HBase 0.94になってメトリクスがいっぱい追加されたらしい
該当のJIRAは下記です。
https://issues.apache.org/jira/browse/HBASE-5533
JMXを使ってHBaseをモニタリングするということは一般的に行われていると思います。
馬本でも10.4 JMXのところに記述があります。hbase-env.shを修正してjmxのportを開けてそこにアクセスして各種メトリクスを取得します。
メトリクスを取得するツールとしてJMXToolkitというものが紹介されています。

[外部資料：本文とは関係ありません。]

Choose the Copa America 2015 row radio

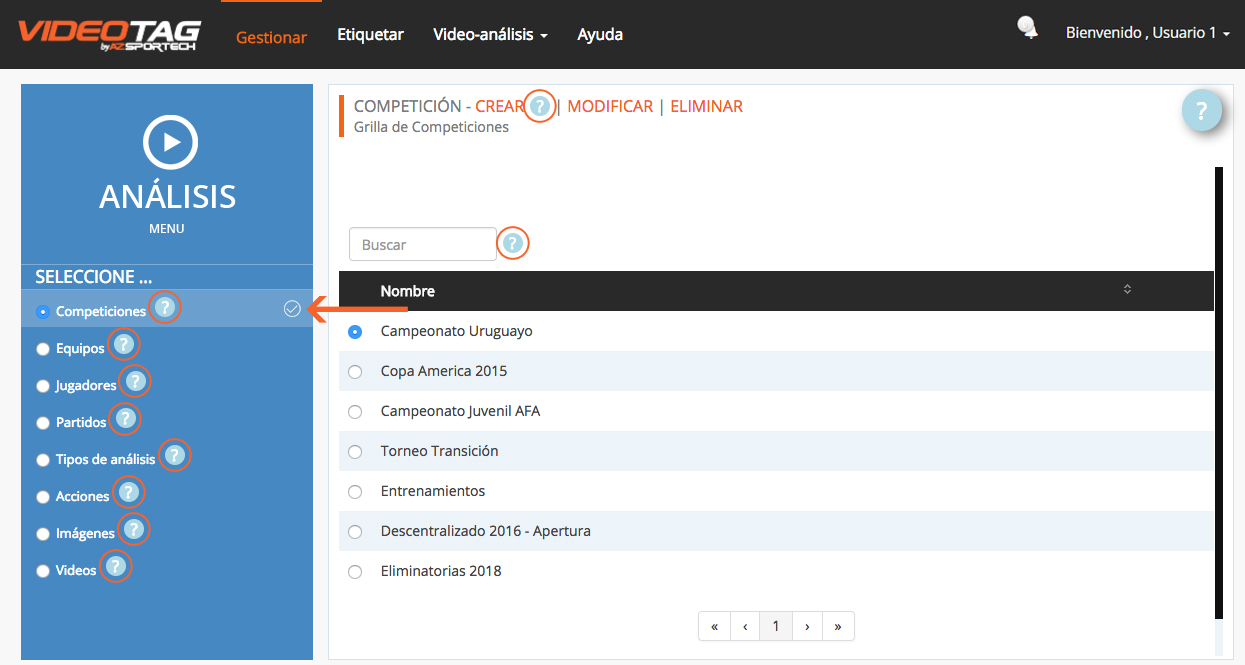click(355, 372)
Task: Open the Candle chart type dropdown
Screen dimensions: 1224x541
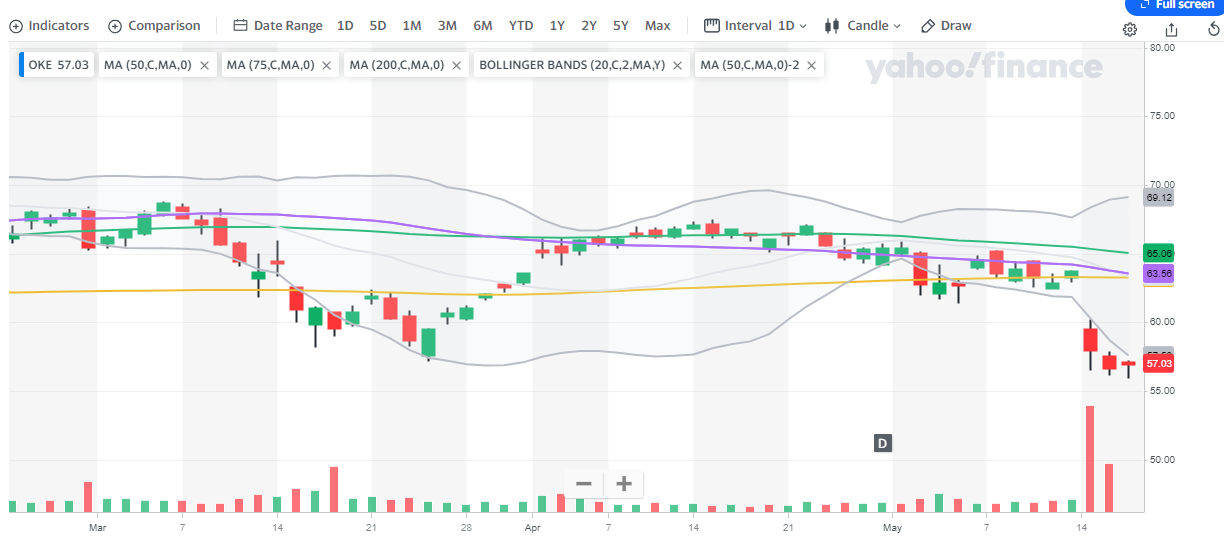Action: (863, 26)
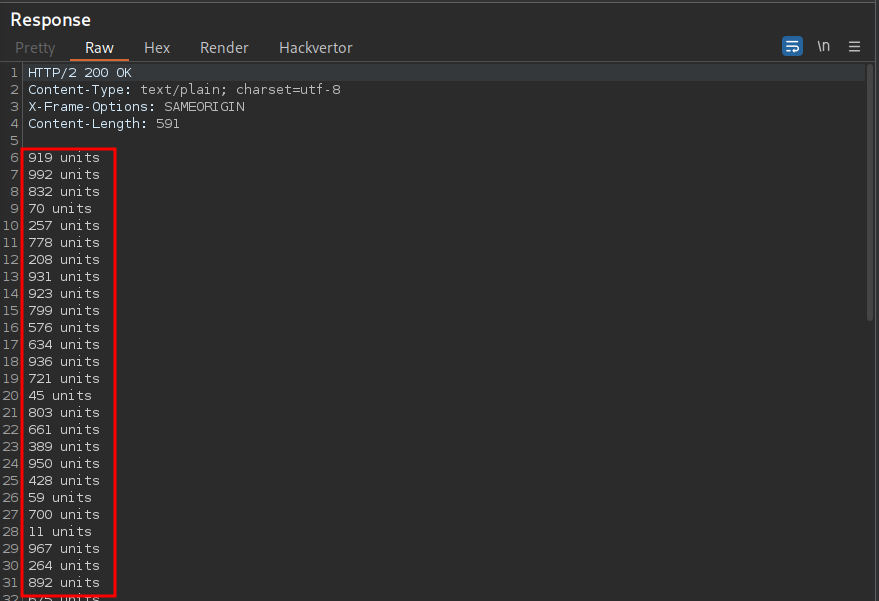Image resolution: width=879 pixels, height=601 pixels.
Task: Open the Hackvertor tab
Action: [x=315, y=48]
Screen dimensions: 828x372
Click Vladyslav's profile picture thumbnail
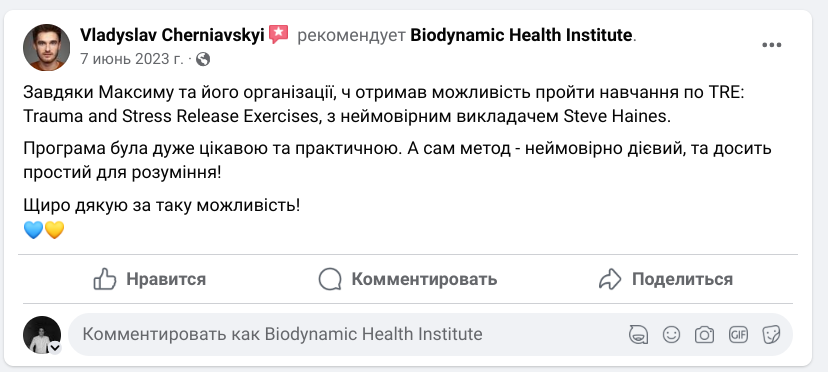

ソースを取得してビルドしてヘルプを表示させるとこんな感じ。
$ git clone https://github.com/larsgeorge/jmxtoolkit.git $ cd jmxtoolkit/ $ ant $ java -jar build/hbase-0.20.4-dev-jmxtoolkit.jar -h Usage: JMXToolkit [-a <action>] [-c <user>] [-p <password>] [-u url] [-f <config>] [-o <object>] [-e regexp] [-i <extends>] [-q <attr-oper>] [-w <check>] [-m <message>] [-x] [-l] [-v] [-h] -a <action> Action to perform, can be one of the following (default: query) create Scan a JMX object for available attributes query Query a set of attributes from the given objects check Checks a given value to be in a valid range (see -w below) encode Helps creating the encoded messages (see -m and -w below) walk Walk the entire remote object list -c <user> The user role to authenticate with (default: controlRole) -p <password> The password to authenticate with (default: password) -u <url> The JMX URL (default: service:jmx:rmi:///jndi/rmi://localhost:10001/jmxrmi) -f <config> The config file to use (default: none) -o <object> The JMX object query (default: none) -e <regexp> The regular expression to match (default: none) -i <extends> The name of the object that is inherited from (default: none) -q <attr-oper> The attribute or operation to query (default: none) -w <check> Used with -a check to define thresholds (default: none) Format: <ok-exitcode>[:<ok-message>] \ |<warn-exitcode>:[<warn-message>]:<warn-value>[:<warn-comparator>] \ [|<error-exitcode>:[<error-message>]:<error-value>[:<error-comparator>]] Example for Nagios and DFS used (in %): 0:OK%3A%20%7B0%7D|2:WARN%3A%20%7B0%7D:80:>=|1:FAIL%3A%20%7B0%7D:95:> Notes: Messages are URL-encoded to allow for any character being used. The current value can be placed with {0} in the message. Allowed comparators: <,<=,=,==,>=,> -m <message> The message to encode for further use (default: none) -x Output config to console (do not write back to -f <config>) -l Ignore missing attributes, do not throw an error -v Verbose output -h Prints this help
jmxtoolkitを使ってHBaseのリージョンサーバーのメトリクスを取得するとこんな感じになります。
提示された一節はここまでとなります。